On how the project came to be
"A friend of mine asked me one day, 'Why isn't MBARI ... doing more with listening in the ocean?' And I thought that was a really good question because we already had a cabled observatory, this connection to the deep sea with a cable, which gives us power and communications. And so I proposed a project that would put a hydrophone, an underwater microphone, on that cabled observatory."
On getting the microphone down there
"We used a remotely operated vehicle, and already in place was the deep-sea cabled observatory. So it has on it a number of science ports where you can bring your experiment down to the deep ocean and plug in. And the amazing thing about that is here you are, 3,000 feet below the surface in salt water, and you can just plug it in and it works."
On fixing the mic if it goes offline
"The good news about being connected in real time is that you know if it's working or not. And yes, on occasion, we've had some internal network issues that have briefly interrupted the continuous stream, but we also have the ability to know when those problems arise and fix them."
On not being able to hear some of the calls
"Most speakers — for example, your computer speakers or your phone speaker — can't represent the very low frequency sounds of a blue whale B call. So what's a lot more fun is if you play it back at normal speed through a substantial subwoofer, and let the walls shake. But that's part of the fun of it, is, you never know on any given day what you're going to hear."
On the scientific value of the recordings
"Two of the species, the blue whales and the fin whales, they're still endangered. Their populations still have not recovered from the whaling days. And so, in order to effectively protect this recovering species, we need to understand their ecology and how their ecology varies with changes in the environment. And the great advantage of listening is that we can listen all the time. We can study these migratory giants with visual methods as well — go out on a boat, get out the binoculars, identify the animals that we see at the surface. However, they're not spending all that much time at the surface. So, with this research, we can build the solid scientific foundation for supporting the recovery of these endangered species.

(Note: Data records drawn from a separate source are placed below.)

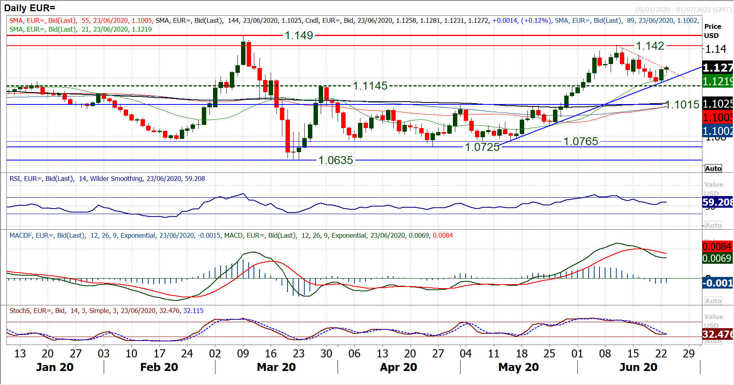The height and width of the screenshot is (385, 734).
Task: Click the red 0.0084 MACD signal tag
Action: pos(718,247)
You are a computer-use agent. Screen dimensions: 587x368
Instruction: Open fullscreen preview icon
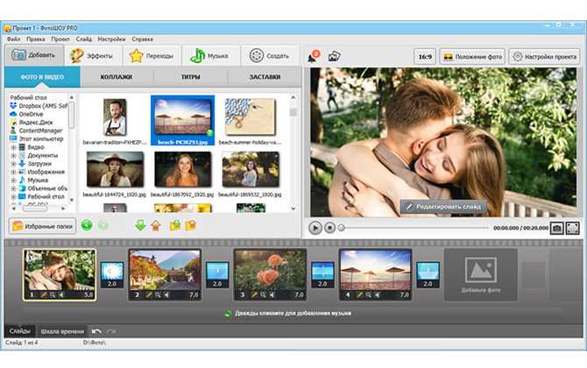(573, 228)
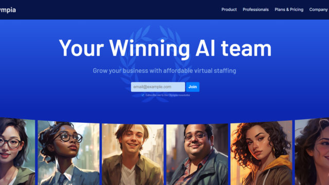Click the email@example.com input field
This screenshot has height=185, width=329.
tap(158, 87)
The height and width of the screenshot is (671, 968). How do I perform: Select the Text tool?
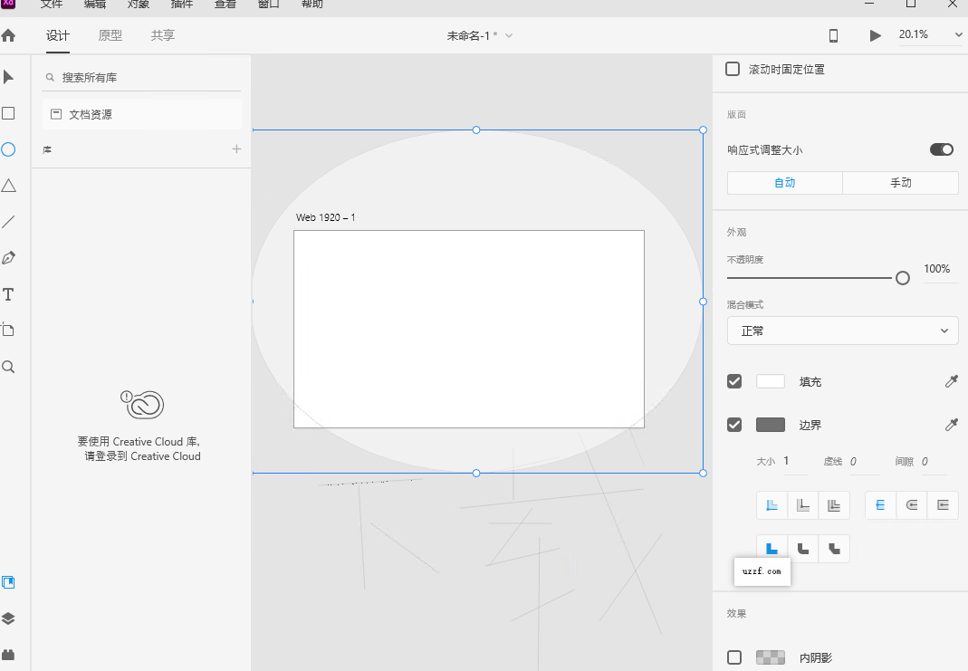tap(9, 293)
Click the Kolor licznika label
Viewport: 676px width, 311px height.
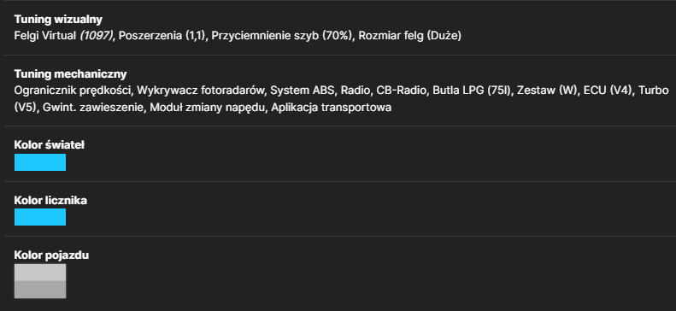[50, 200]
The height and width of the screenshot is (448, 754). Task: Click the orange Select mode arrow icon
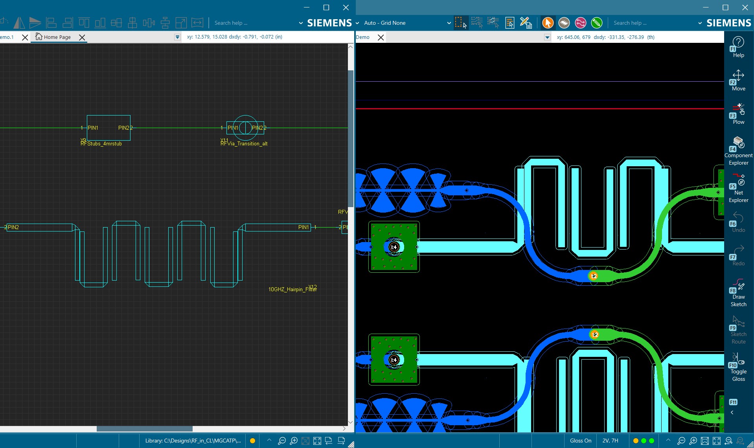(x=547, y=23)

"Just to follow up on that education and outreach, this livestream kind of started with a temporary mobile exhibit so that we can represent the wide range of sounds that we record in the soundscape, from very high frequency sounds to very low frequency. But there at the National Oceanic and Atmospheric Administration's exploration center in Santa Cruz, we brought this mobile exhibit to the public. And we found that people were very quickly fascinated. And so we're in the process of developing a permanent exhibit there so that people can, for free, walk in and experience the ocean soundscape."
This article was originally published on May 01, 2018.
This segment aired on May 1, 2018.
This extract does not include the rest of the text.